__PROBLEMS TO SOLVE__:
A. Reproduce the passage of the Cy-Hawk rivalry piece starting at "It’s embarrassing, but" and ending at "with horror stories.".
B. According to the Cy-Hawk rivalry piece, how many arrests did the Iowa State police report around Jack Trice Stadium this year?

__PAGE EXTRACT__:
□ □ □ □ □ □ □

This is what the Cy-Hawk football game should be about, but somehow the emphasis of the game has turned negative. Each program should take a look at what it actually gains from the rivalry, and a discussion should be had about its existence – and maybe ultimately its survival.
This year’s Cy-Hawk football matchup was really the first ever to be on the national stage– our chance to put all of these positive things in the headlines following the game. Cy-Hawk should be a time to reflect on what a great state we live in, and it should’ve been our opportunity to project that to the nation. But on Sept. 16, ESPN’s top article about the game regarded the treatment of marching bands, of all things.
It’s embarrassing, but not necessarily surprising, as it’s commonly known as the game where each fan base lets loose each year. There were 31 arrests around Jack Trice Stadium this year, according to the Iowa State police (though maybe we’re on a positive trend — there were 32 arrests in Ames on Cy-Hawk day two years ago).
But when there are current and former band students on the internet debating who had worse experiences at the other team’s stadium online, we’ve gone too far. Kids being on the receiving end of a Coors Light-projectile were some of the least disturbing trends in the conversation. Many members of the band aren’t even football fans; they’re just there to make music and spend time with friends, and yet many of them come away with horror stories.
Moreover, it’s not entirely clear what either program truly gains from the game. It’s not like the Iron Bowl between Auburn and Alabama or the rivalry between Michigan and Ohio State, where the game fatally determines teams’ places in the conference standings. All we have here is an out-of-conference bragging-rights trophy that only upsets people, and it only has existed as we know it since 1977.
Further, the game is usually exciting, but the results are an afterthought come November. Fans don’t even think about it again until “Hate Week” next year.

□ □ □ □ □ □ □

__INFORMATION PROVIDED__:

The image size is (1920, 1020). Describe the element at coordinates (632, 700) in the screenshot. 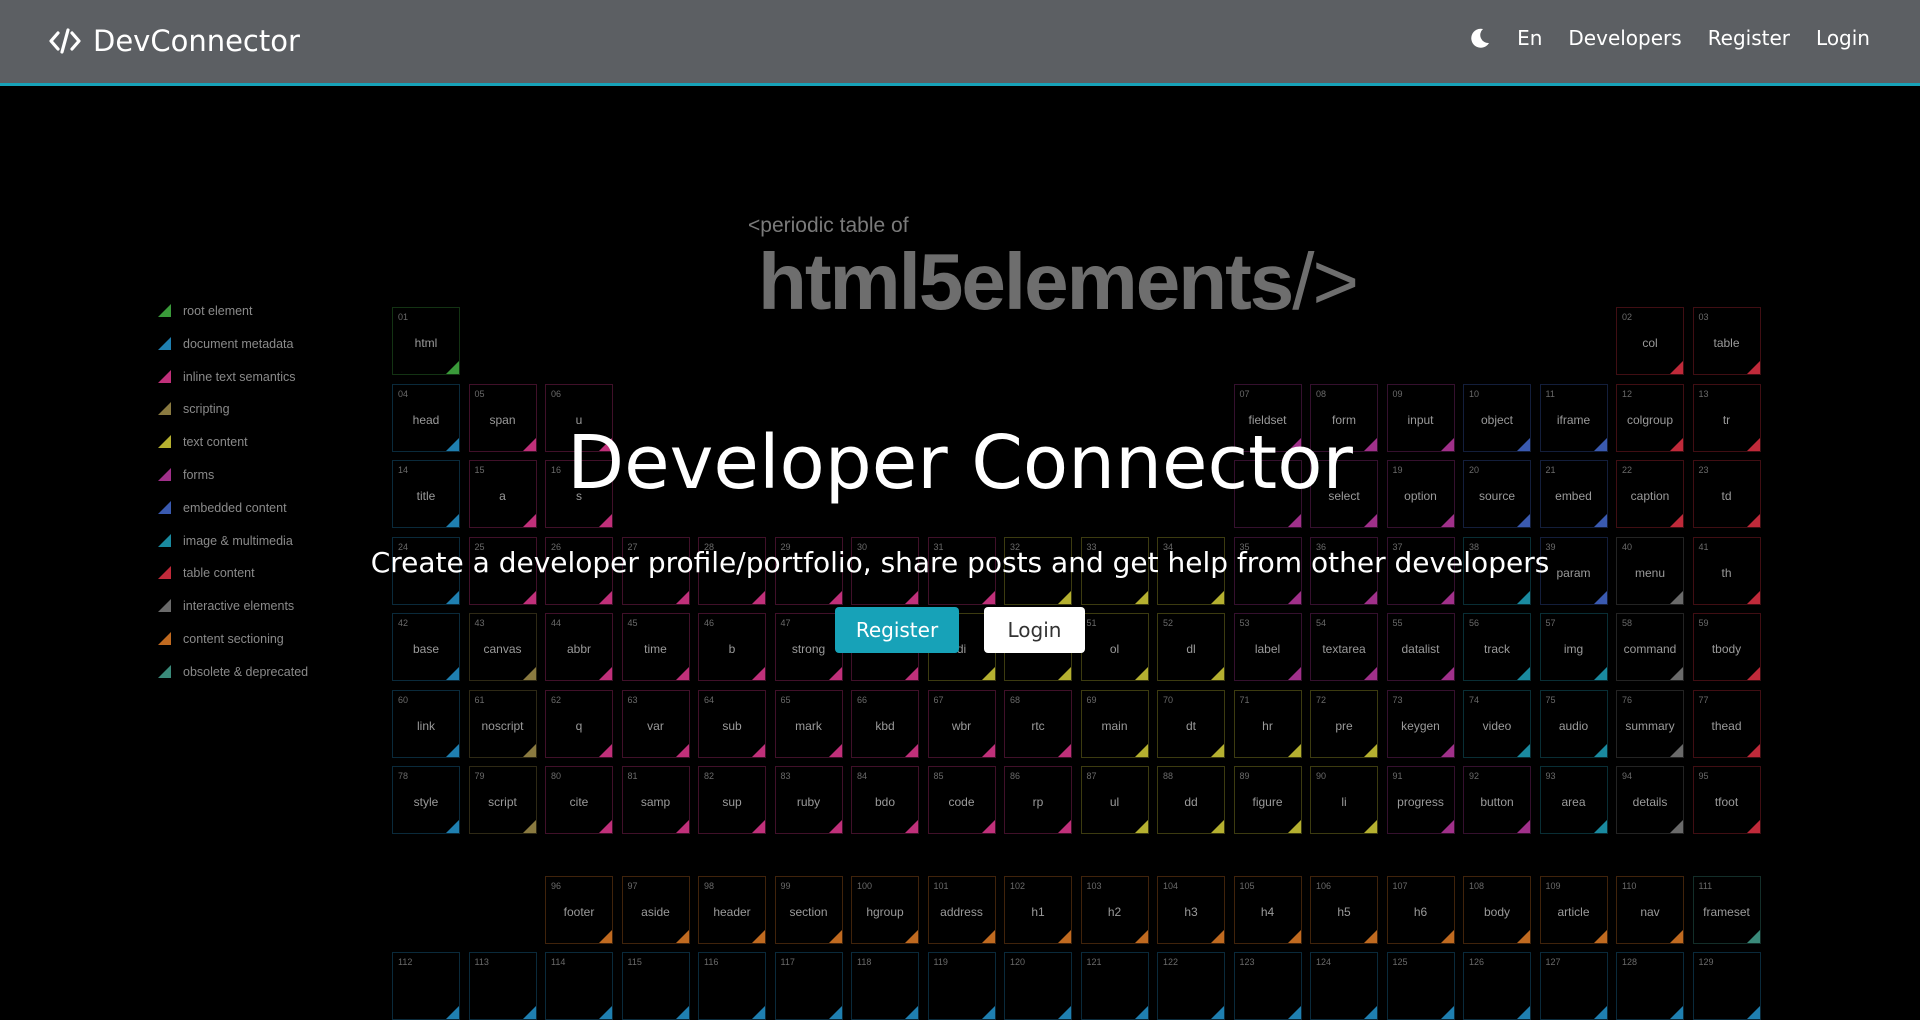

I see `tile-number: 63` at that location.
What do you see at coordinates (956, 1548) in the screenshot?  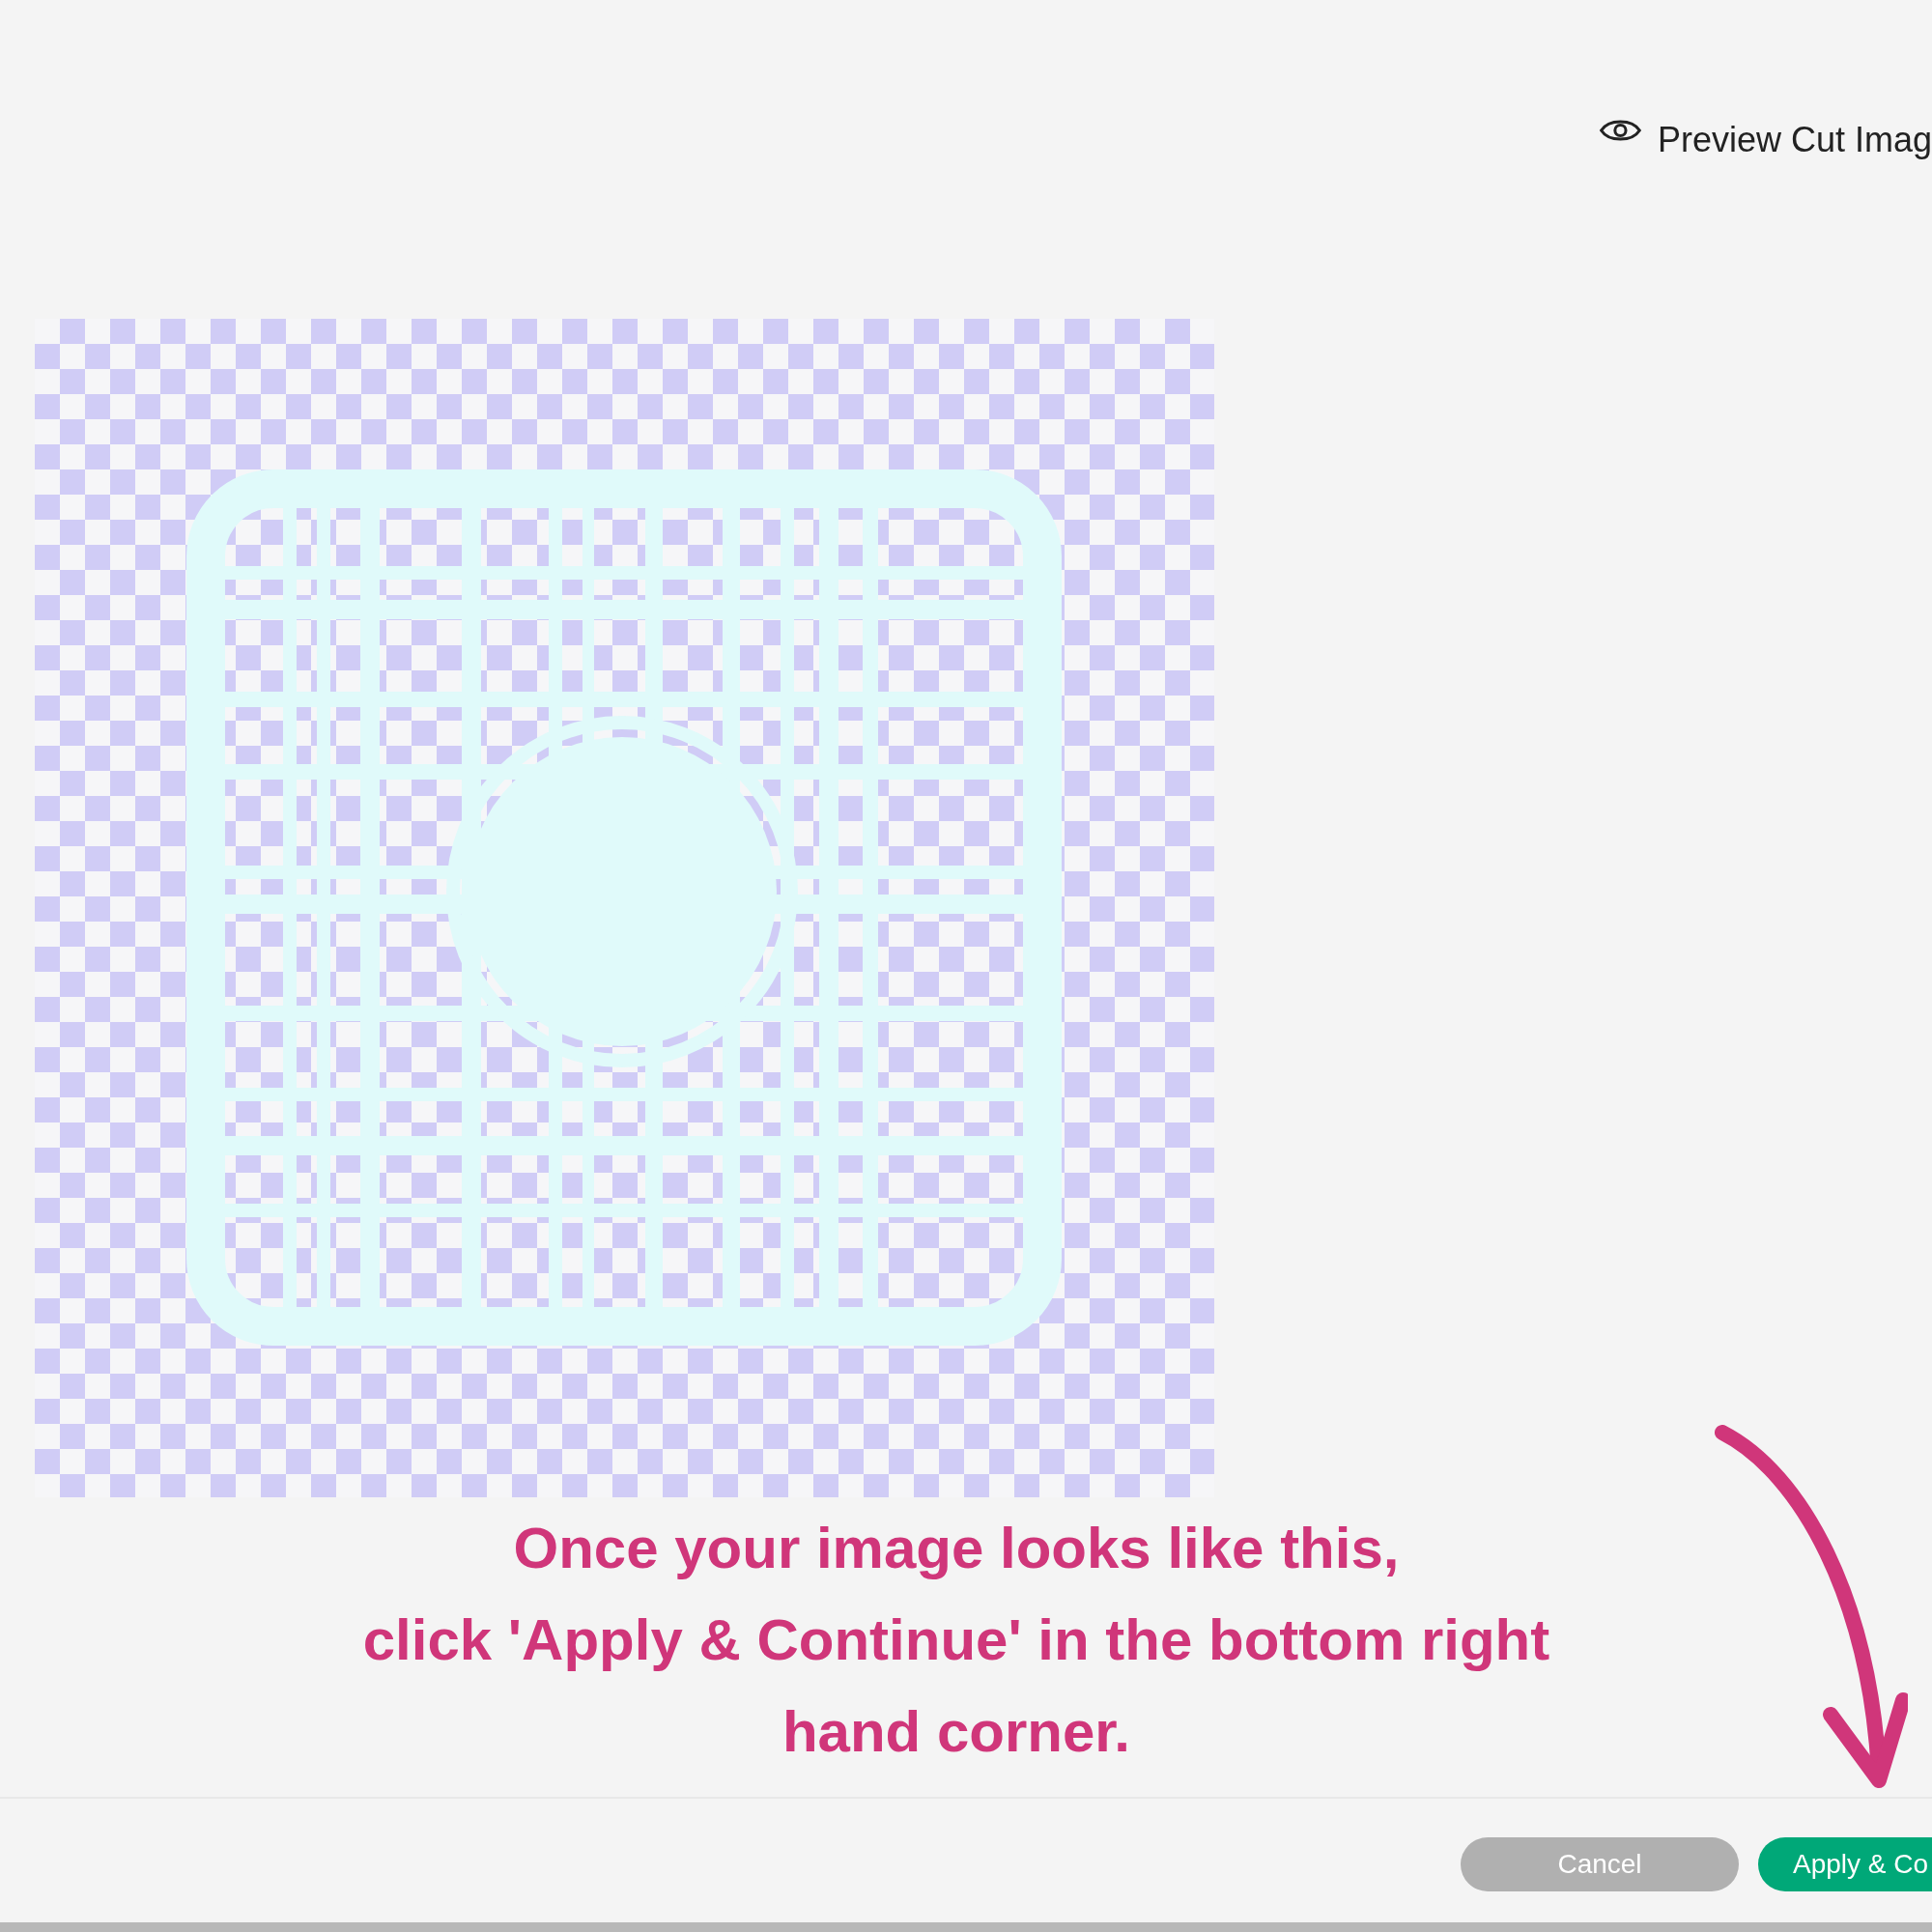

□ □ □ □ □ □ □

__SOLUTION SET__:
A.
It’s embarrassing, but not necessarily surprising, as it’s commonly known as the game where each fan base lets loose each year. There were 31 arrests around Jack Trice Stadium this year, according to the Iowa State police (though maybe we’re on a positive trend — there were 32 arrests in Ames on Cy-Hawk day two years ago).
But when there are current and former band students on the internet debating who had worse experiences at the other team’s stadium online, we’ve gone too far. Kids being on the receiving end of a Coors Light-projectile were some of the least disturbing trends in the conversation. Many members of the band aren’t even football fans; they’re just there to make music and spend time with friends, and yet many of them come away with horror stories.

B. The Iowa State police reported 31 arrests around Jack Trice Stadium this year.